Clint Marsh, in collaboration with Weiser books, has done some respectful reprints of Atkinson’s work. The most recent is the Secret Doctrine of the Rosicrucians, which Marsh considers "a lost classic." the book was originally published under the pseudonym of Magus Incognito, perhaps Atkinson’s most outlandish nom de plume. It is an odd book in that Atkinson quotes his other books extensively while citing himself as "a well-known author" or "a leading writer." To be fair, he also includes many quotes from such diverse sources as E.D. Walker, Ralph Waldo Emerson and Walter Scott. Although these authors are quite reputable and worth reading, they hardly constitute de! nitive voices of the Rosicrucian movement.

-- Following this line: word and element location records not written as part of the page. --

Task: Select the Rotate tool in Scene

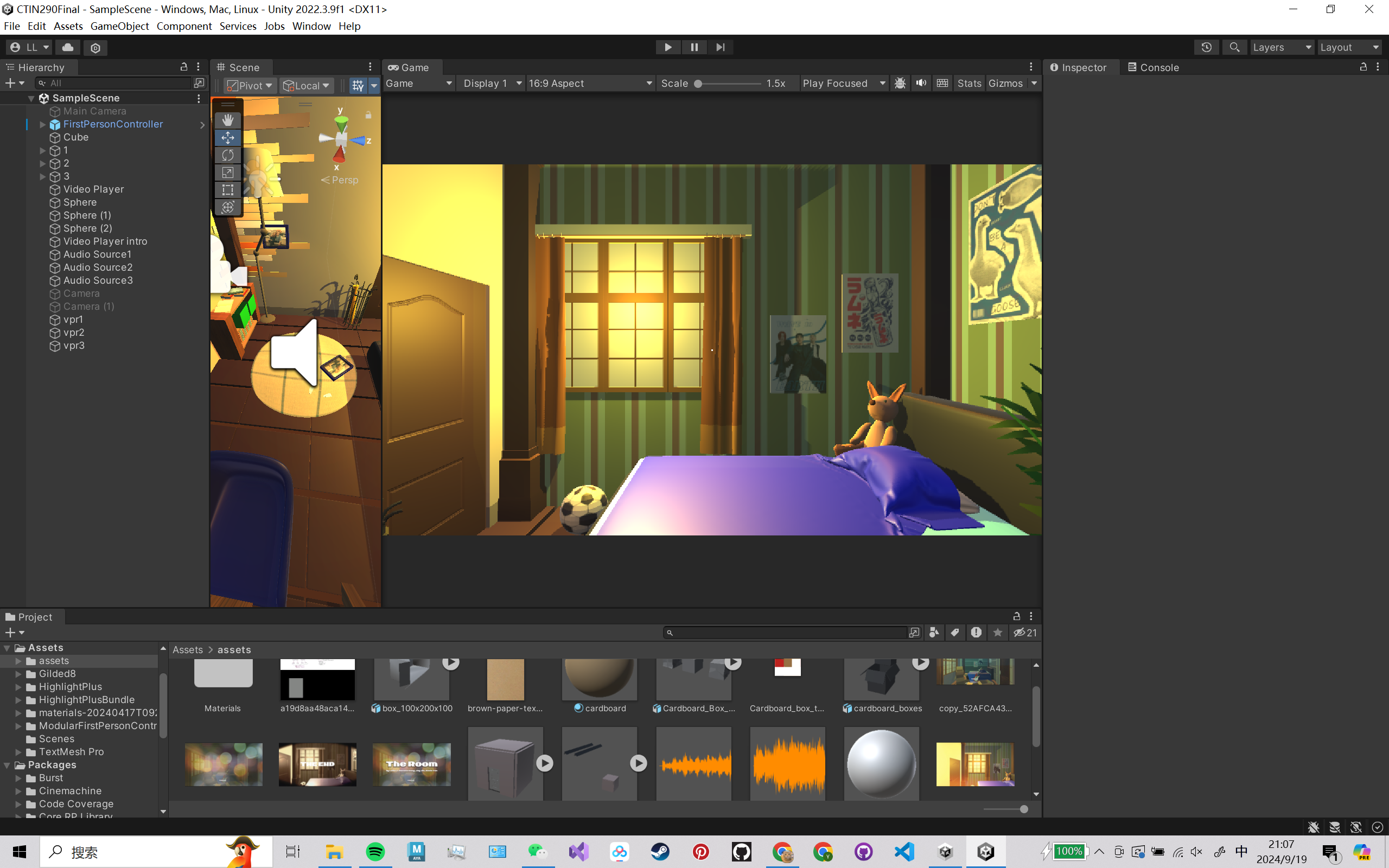Action: pos(228,155)
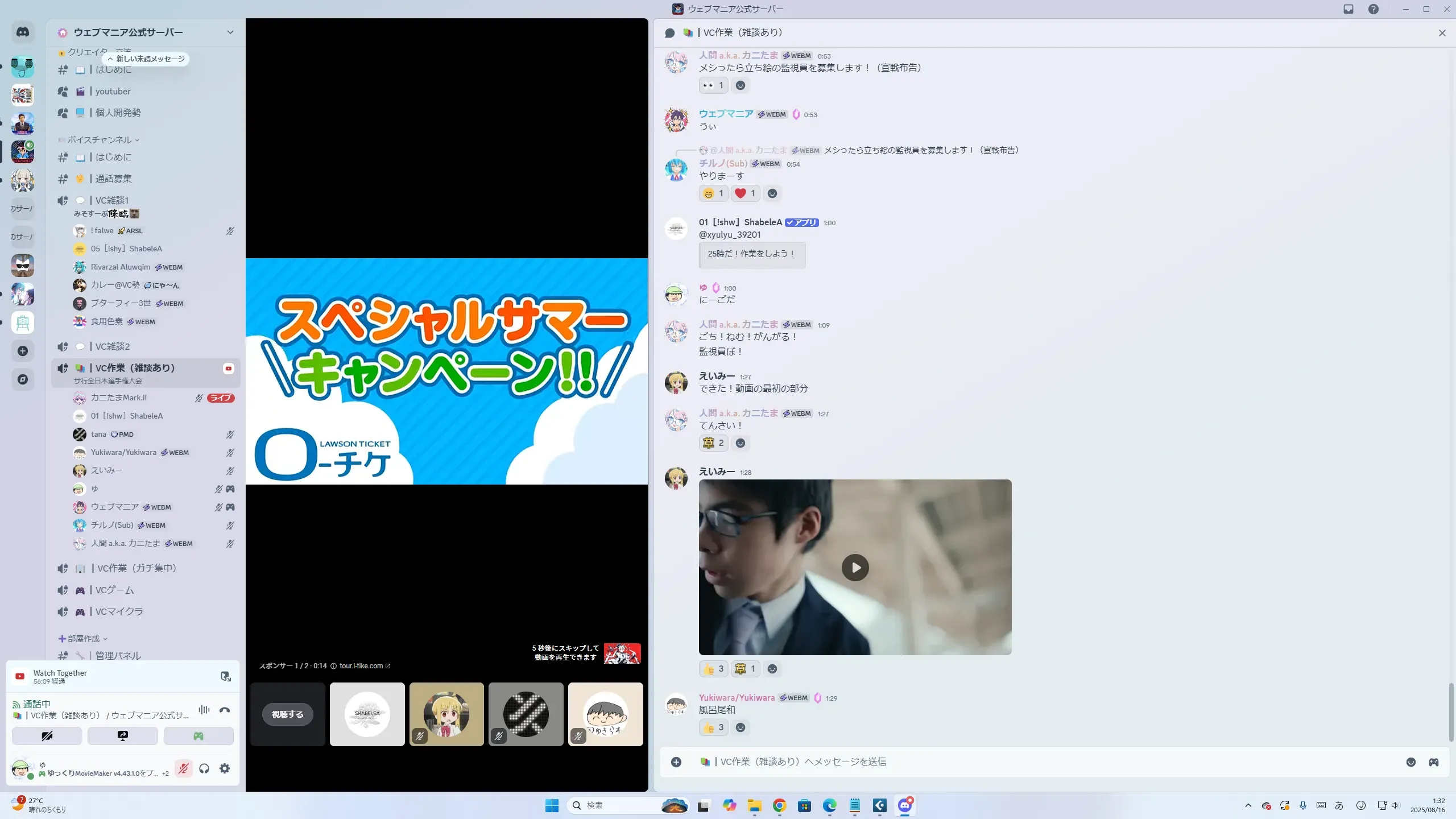Click the Discord inbox icon
The height and width of the screenshot is (819, 1456).
tap(1349, 9)
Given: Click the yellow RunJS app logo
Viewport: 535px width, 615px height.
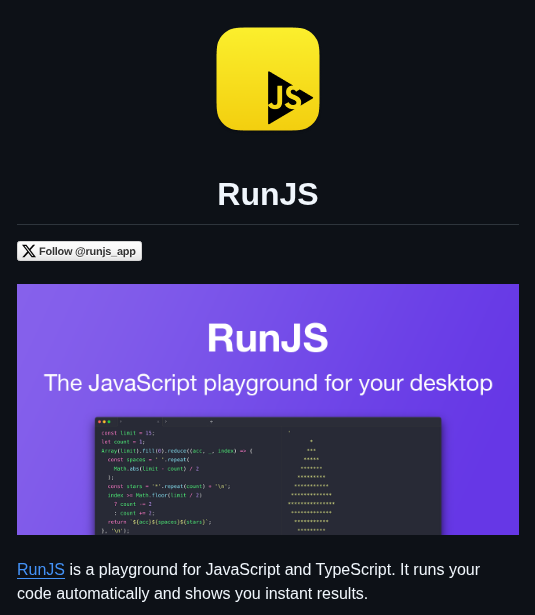Looking at the screenshot, I should coord(268,79).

Magus Incognito presents himself as a Rosicrucian initiate willing to reveal the teachings of his fraternity, although he stresses that he must not break his oaths by revealing all. The book covers a good deal of theosophy, new age thought, descriptions of root races and cosmic evolution, much of it smelling more like Madam Blavatsky’s Secret Doctrine than anything from the early 1600s. This book is not a scholarly tome on the Jacobean fraternal movement, nor is it a convincing retelling of its teachings. But it is a spiritually inspiring summary of New thought beliefs. If one wishes to learn about the historic Rosicrucians, it is probably best to seek out the Rosicrucian Enlightenment by Frances Yates which tells us much of what is certain about the origins of the movement.